Building a Business on Blogging

SAN DIEGO - Tired of running his financial planning firm in Michigan, Jason Wenk made a radical change to his planning practice a couple of years ago.

He sold a portion of it, moved his family and his company to Laguna Beach, Calif., and began to grow his practice entirely through blogging.

“I get 100% of my clients over the Internet,” Wenk, 32, told attendees at the TD Ameritrade Conference. “I don’t do Facebook. I don’t do Twitter. I don’t do Linkedin. I’m on [those sites], but I don’t use them. But what I found worked really well is … using a blog or a website where I could write a post and see exactly how many … people read it. I developed a process to turn those people into clients.” Wenk’s firm is Retirement Wealth Advisors.

Wenk’s process centers on his independent reviews of annuities that his retirement-age clients are contemplating buying. A former programmer for Morgan Stanley, Wenk maintains more than 40 websites that attract people who enter specific search terms seeking information about annuities. Once they land on his sites, those customers who find his analyses useful end up sticking around to learn more. Enough become clients that, Wenk says, his firm brings in $2 million or more in new AUM every month.

In a far-too-small meeting room at the conference, Wenk spoke about the power of blogging. An overflow crowd strained to listen from outside in the hall.

Wenk offered some of the following advice for building a successful blog:

1. Send out a survey via SurveyMonkey (or another service) to find out what keeps your clients up at night and what would make them really happy.

2. Begin writing content around those answers in a blog that you update about twice a week. Wenk found that four and five times a week was too much for clients and once a week was too infrequent.

3. Keep it up and be consistent.

4. Produce content that is relevant and engaging.
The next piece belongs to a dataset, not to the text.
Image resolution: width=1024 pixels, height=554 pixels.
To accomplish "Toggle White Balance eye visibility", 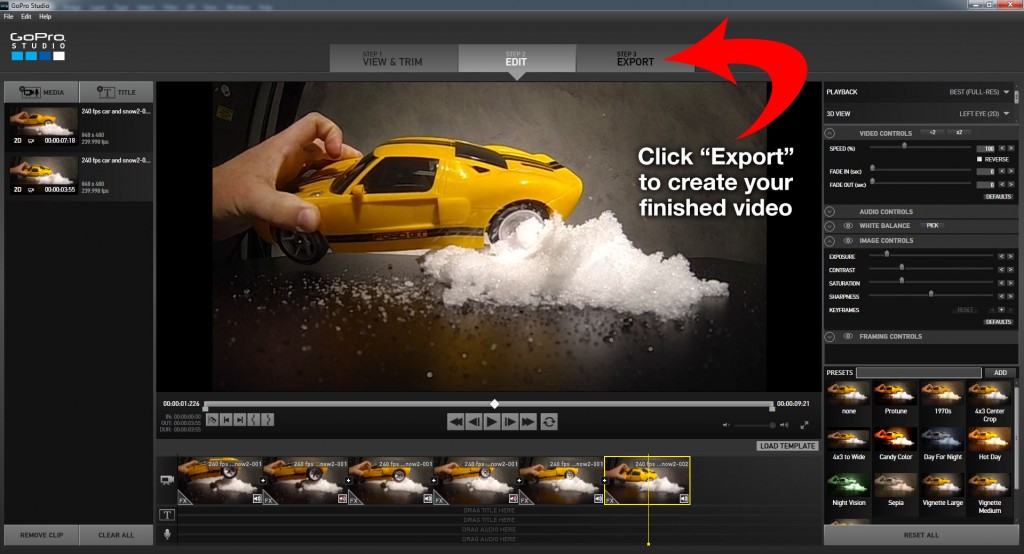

Ask yourself the following questions:

  • What do your prospects want?
  • What are they searching for? Often what they want is more information about your competitors, says Wenk, adding that his competition was commission-based advisors.
  • What are your competitors offering that you do better?
  • Are you an expert they can trust?

5. Create a “call to action,” by putting a form or a link on your website that prospects can fill in or click on if they want more information. This, Wenk says, is key to his strategy for building relationships with potential clients.
6. Never use language that sounds like a sales pitch. Wenk has found his prospects respond well to his independent research and then to his saying that he’d like to help “guide them in the right direction.” He and his colleagues use this language with the 10 to 12 leads that his websites produce daily.

7. Invest in compliance and legal help to ensure you are marketing your blog in a legal and compliant manner. Wenk says he keeps a full-time compliance officer on staff and an intellectual property lawyer on retainer.

“You always have to finish every post with a question,” says Wenk, who responds to every comment on his sites. “Ask, ‘Do you have question or comments or feedback?’ Always, at the end, you have to give them a way to reach out to you.”